“Stranger Things” fans rejoice, because Barb is back. But this time, she’s back as Shannon Purser’s latest role, Sierra Burgess, a smart girl who doesn’t fit (though she almost does) her high school’s definition of beauty.
The trailer for the movie dropped on Thursday, and it’s gotten some mixed reactions. On one hand, the story seems to be based on catfishing — Sierra meets her male love interest over text, and he mistakes her for someone else.
The focus of the story, though, is clearly on looks and what they mean for a teenager. In the short trailer, there’s a lot of discussion about looks. At the opening, Purser asks in a voiceover: “Do you ever feel sometimes like the one teenager who doesn’t obsess over looks?”
It’s a nod to her fatness, at least by Hollywood standards, and it clearly sets up one of the primary contradictions of the film.
Later in the trailer Sierra asks, “Do you have any idea what it’s like to be a teenage girl and to look like this?” pointing to perhaps a change from the opening question.
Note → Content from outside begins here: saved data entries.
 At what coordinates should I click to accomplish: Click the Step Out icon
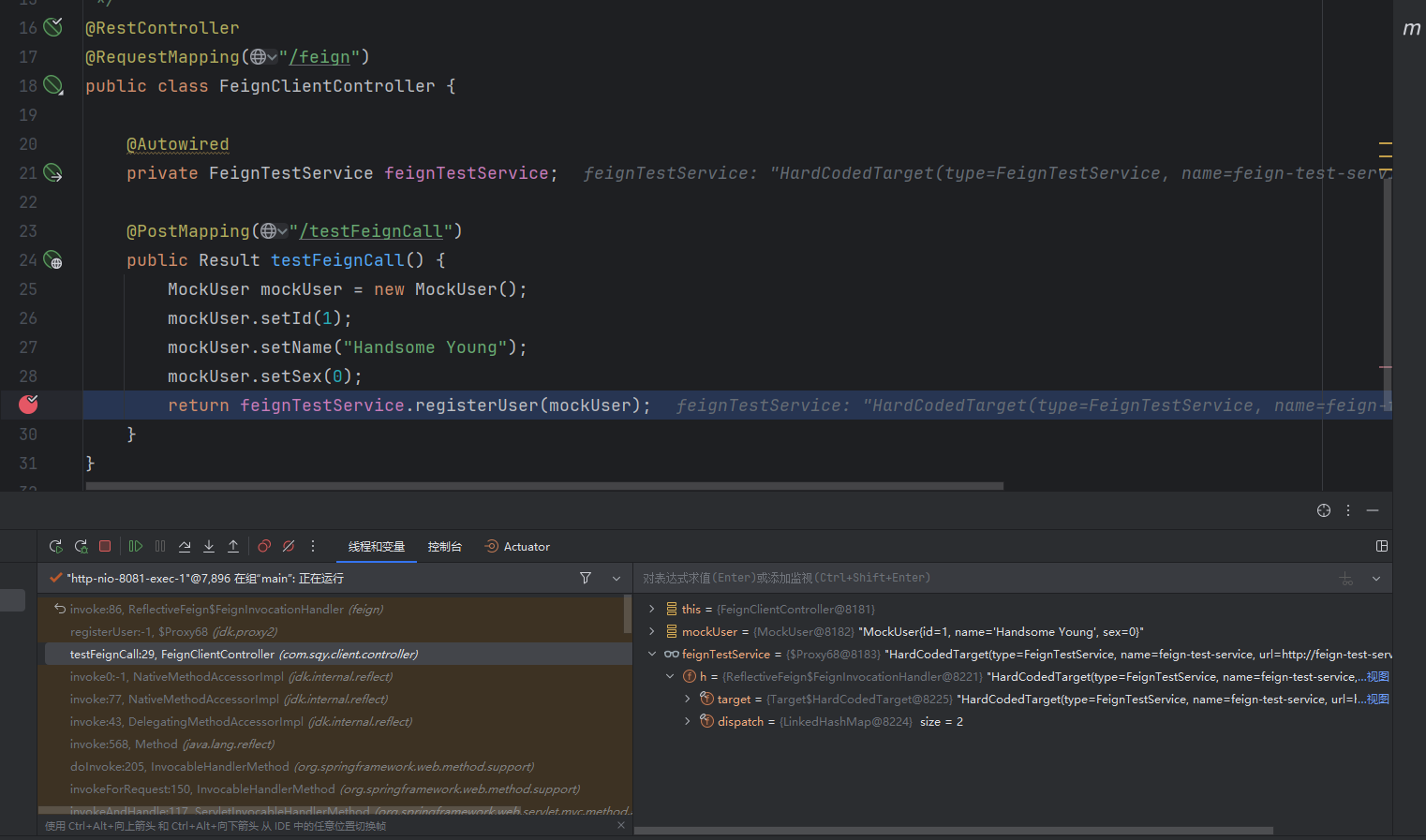233,546
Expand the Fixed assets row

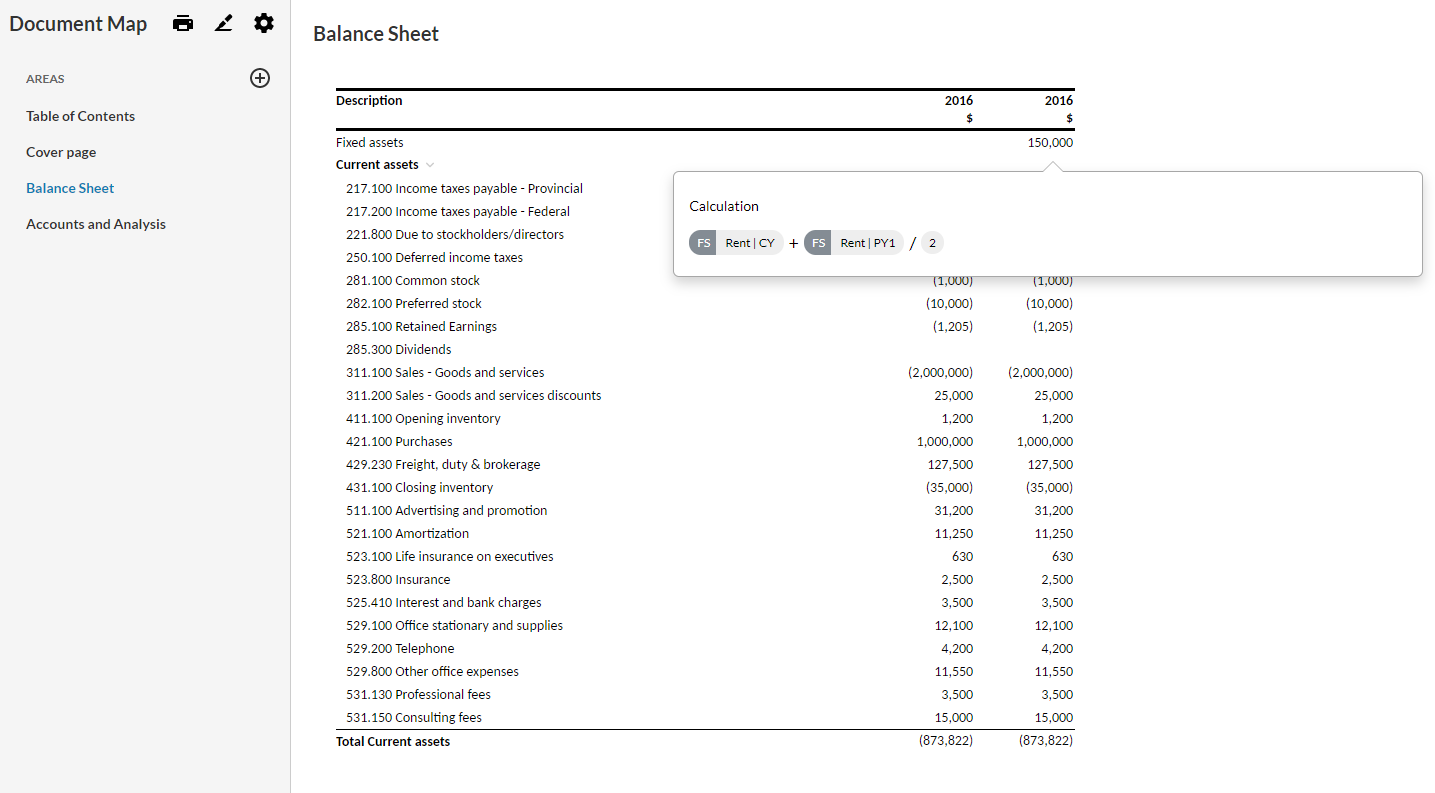(370, 142)
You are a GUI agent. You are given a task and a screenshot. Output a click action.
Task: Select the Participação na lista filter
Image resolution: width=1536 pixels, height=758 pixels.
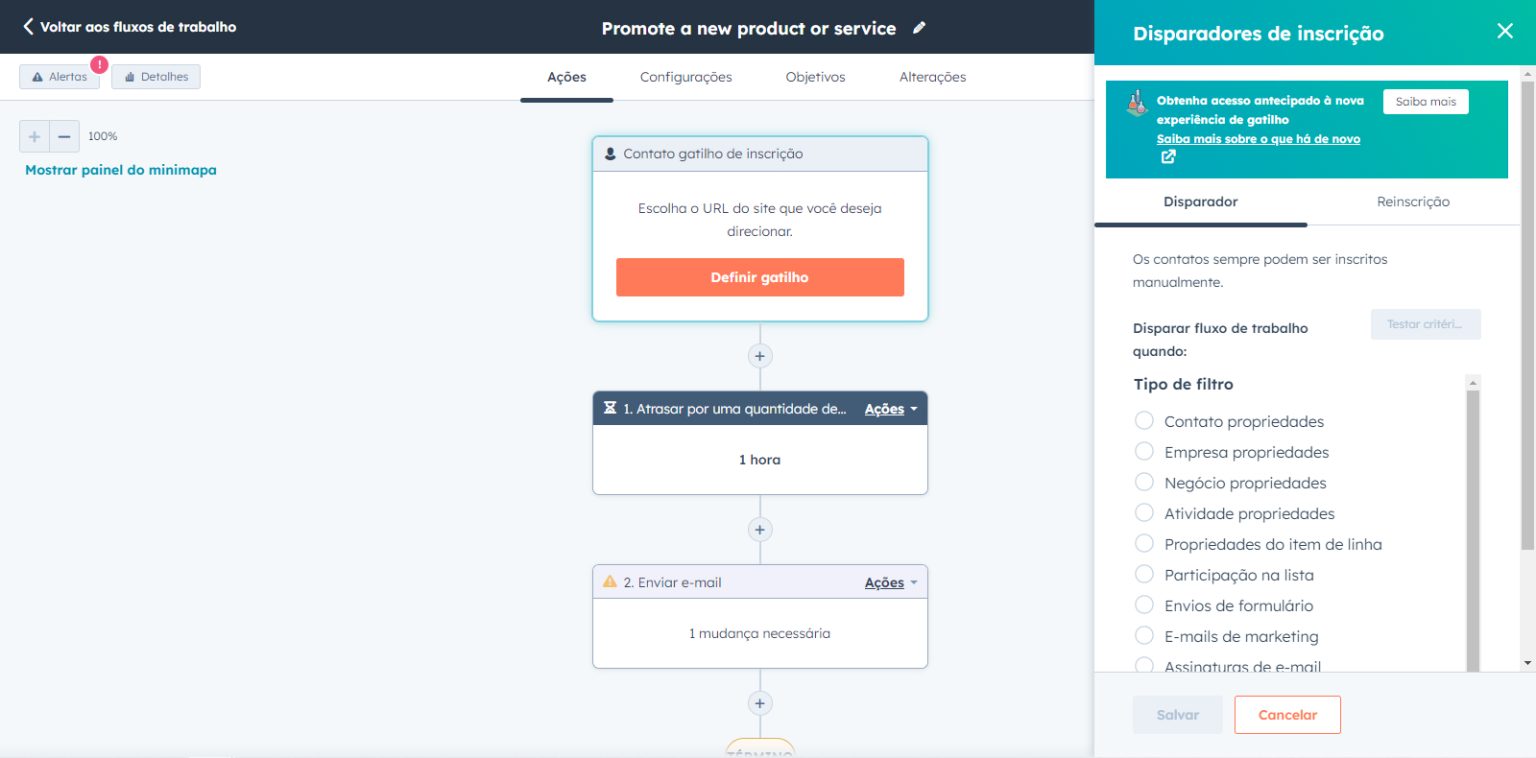tap(1144, 574)
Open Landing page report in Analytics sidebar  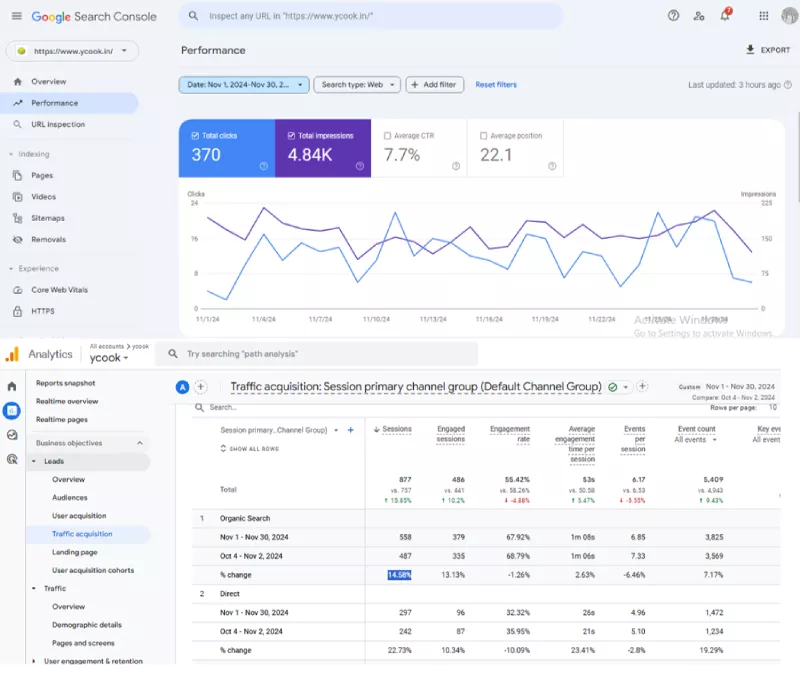pyautogui.click(x=75, y=552)
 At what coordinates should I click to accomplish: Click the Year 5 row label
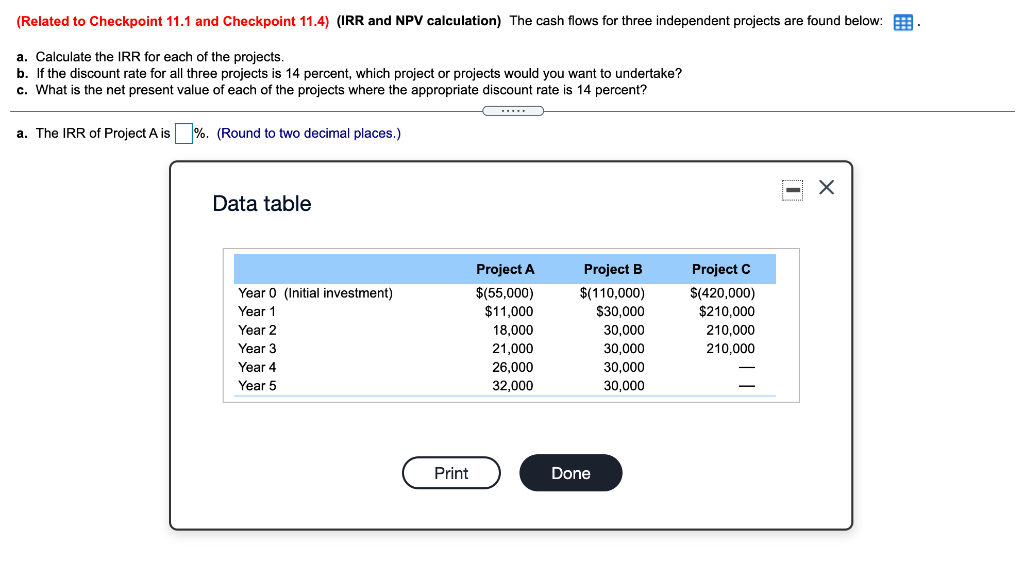(256, 385)
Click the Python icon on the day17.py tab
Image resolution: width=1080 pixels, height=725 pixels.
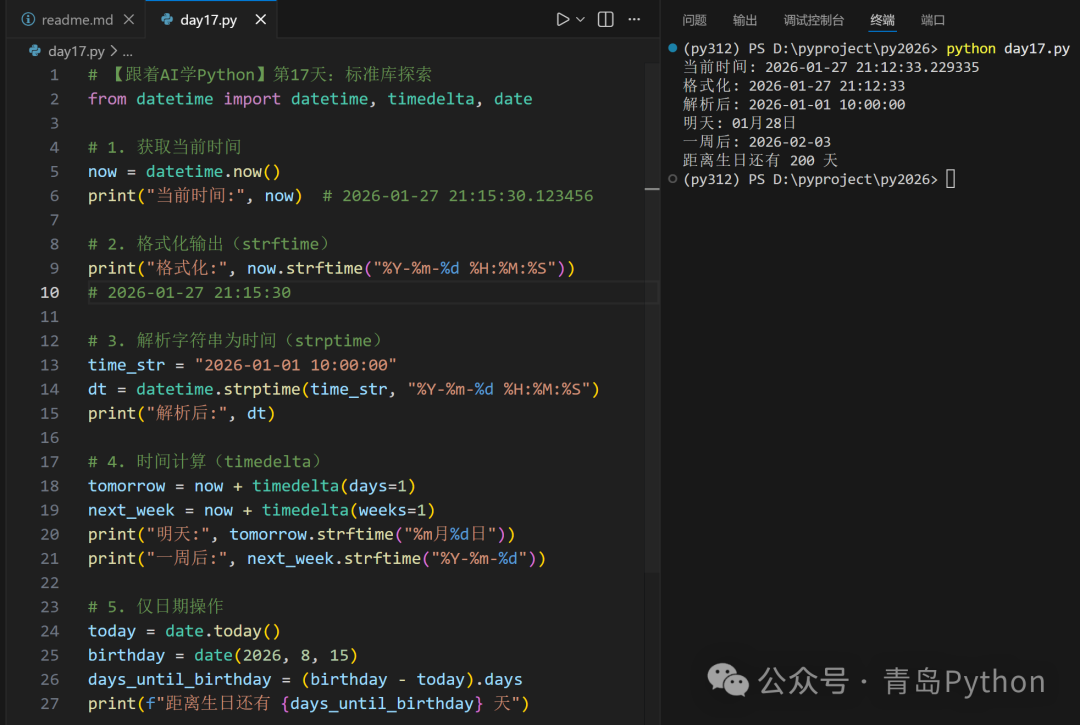165,17
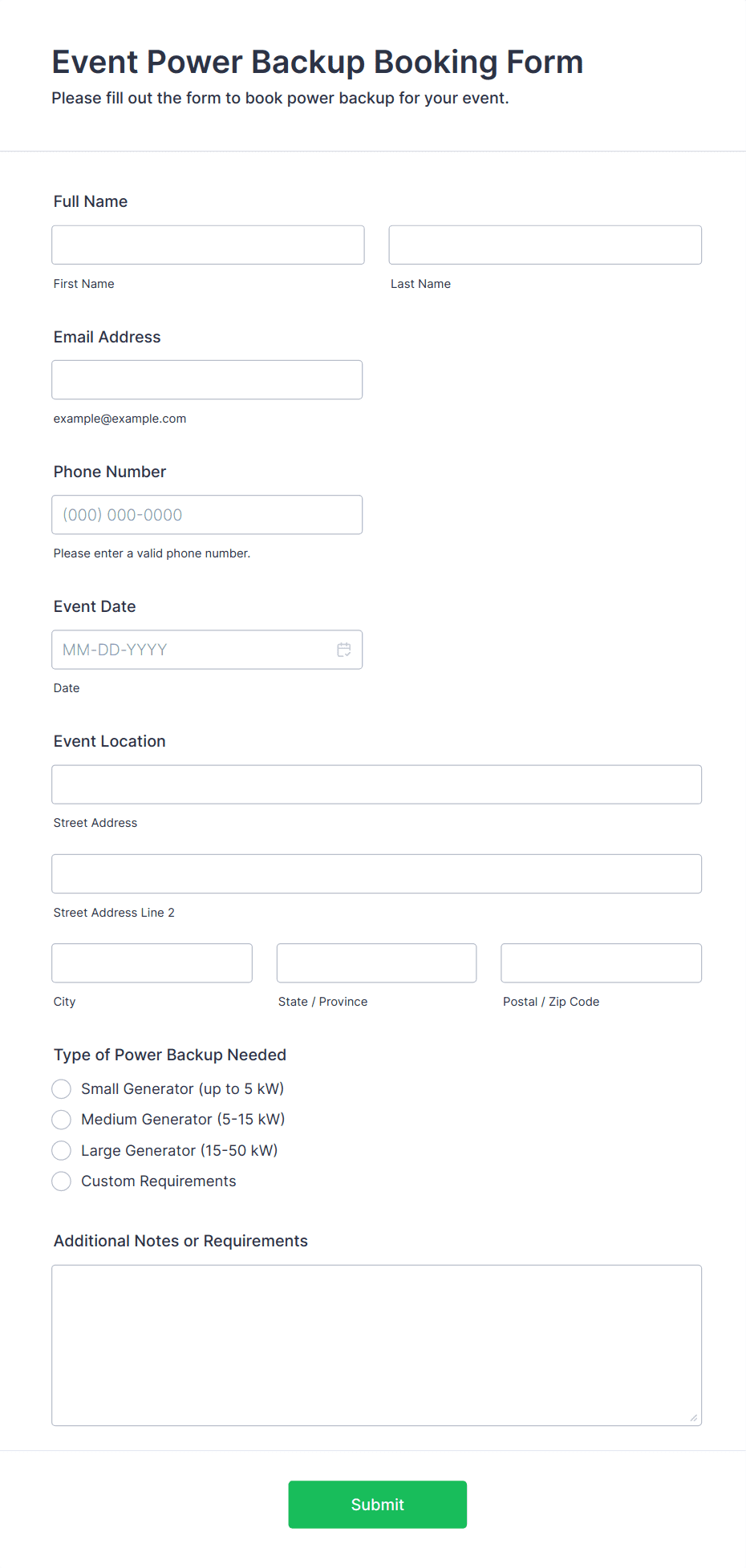This screenshot has width=746, height=1568.
Task: Open the calendar picker icon in Event Date
Action: tap(344, 650)
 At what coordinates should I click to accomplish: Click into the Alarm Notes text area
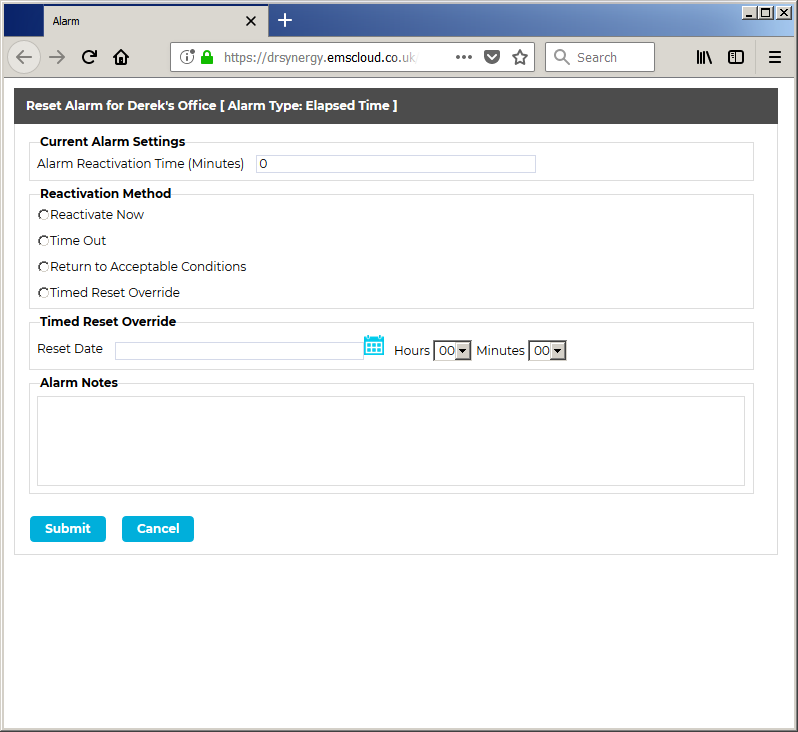(390, 441)
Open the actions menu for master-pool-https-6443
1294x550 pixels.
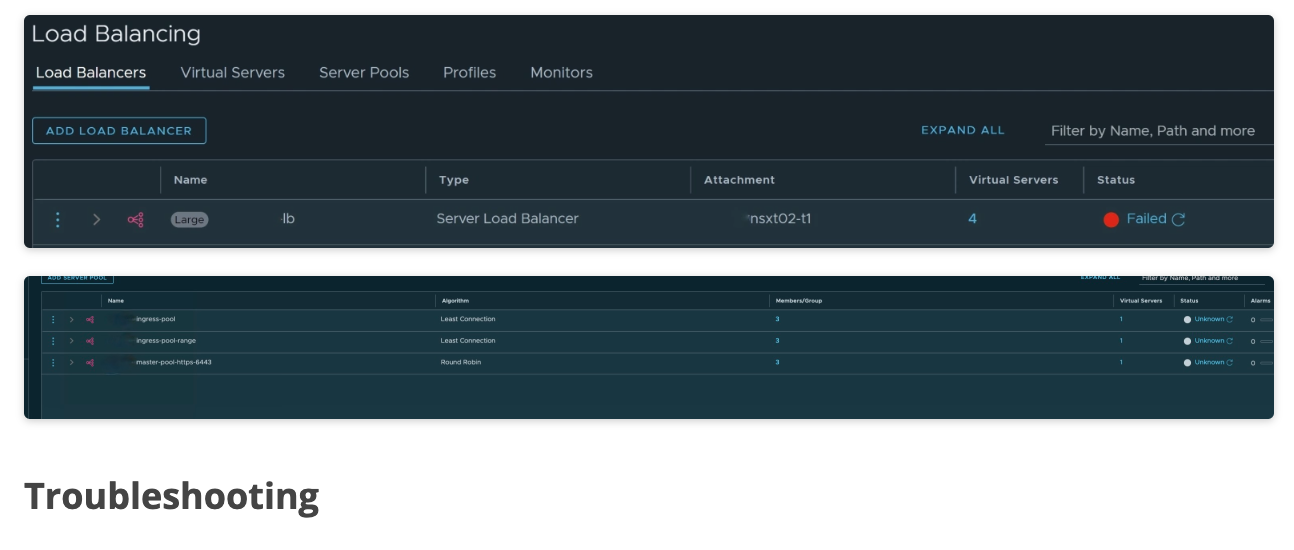point(53,362)
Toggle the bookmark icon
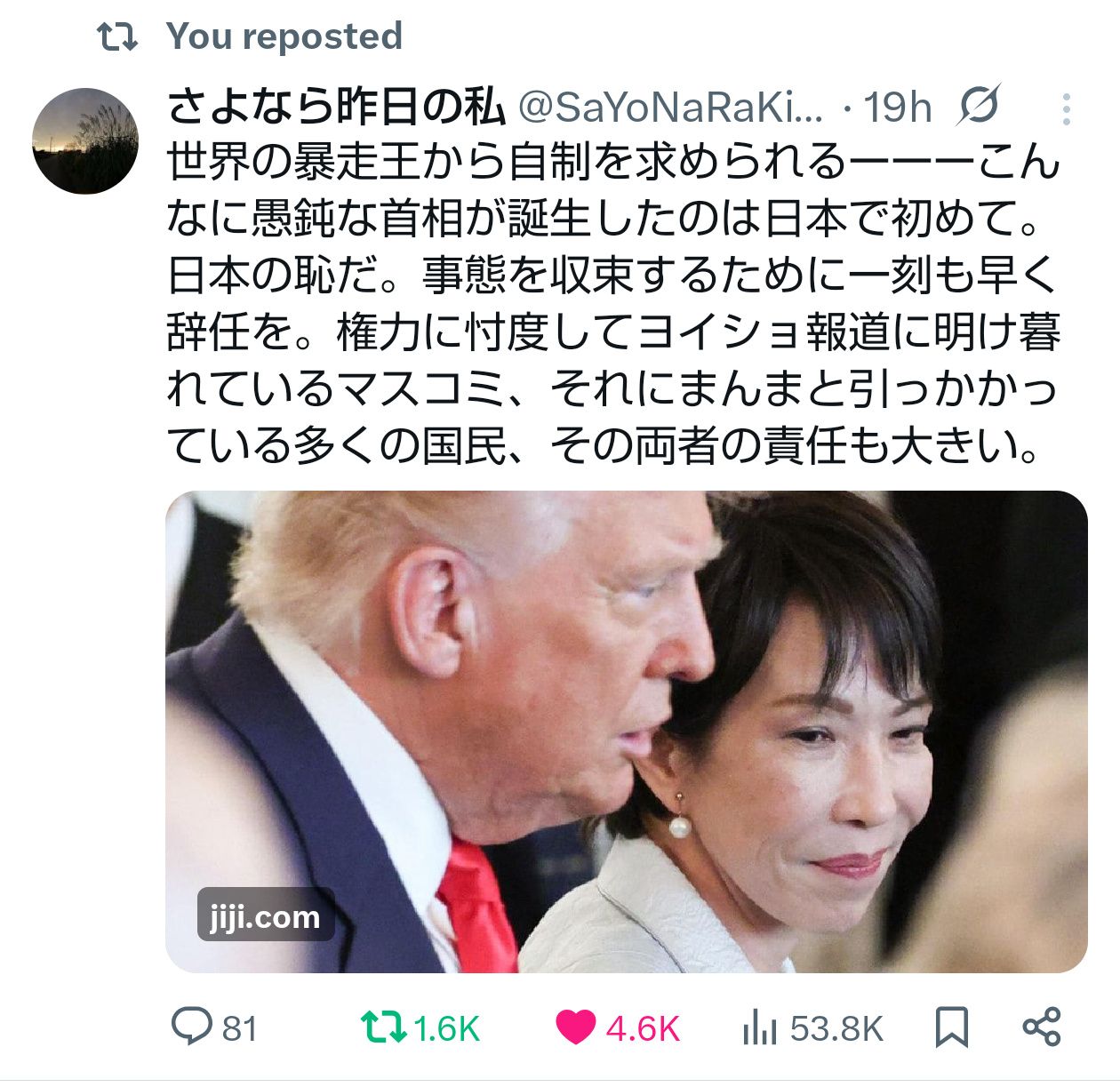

It’s the first prickle of the sense that Sierra may not be that self-aware.
She’s not obsessed with looks in the same way her classmates are, but she is still obsessed. And most smart teenagers are at least that self-aware: this contradiction is a danger spot for the film.
The audience knows that Sierra’s looks will be a big issue in the film — which makes sense, especially over the flimsy “I-want-to-go-to-Stanford” plot introduced in the beginning of the trailer.
But filmmakers need to acknowledge two things if this movie is going to be good: First, they need to really reckon with the idea of fatness and unconventional beauty. There’s a lot of reading to be done on this subject, and of the very little media that sympathetically deals with fatness, many of them get it wrong because creators simply don’t thoughtfully portray the experience.
The other thing directors should consider is that the story presented in the trailer is the best-case scenario for a person who “looks like this.” Sadly, in many households, children face put-downs about their weight at an even greater pace from their parents than they might from friends and classmates.
This isn’t to say girls like Sierra have it easy — but it does mean that maybe the tagline “just be you” doesn’t work for everyone.
There are however, moments in the trailer that showcase the film’s potential to be genuine; one is what appears to be the growth of a friendship between Sierra (Purser) and “cool girl” Veronica (Kristine Froseth) for whom Sierra is being mistaken for over text.
Portraying both of those characters with depth would prove that movies have the capability to show girls interacting sans shallow stereotyping created by teen movie after teen movie.
So, perhaps the content of “Sierra Burgess” is a bit of a minefield — it’s a coming-of-age/find-yourself film that toys with some high school problems as well as catfishing, kind of.
It can definitely be the rare film that sensitively portrays a fat high school girl, but it also might be the kind that doesn’t see teenagers as self-aware, and portrays fat girls as manipulators who are desperate and … well, for lack of a better word, losers.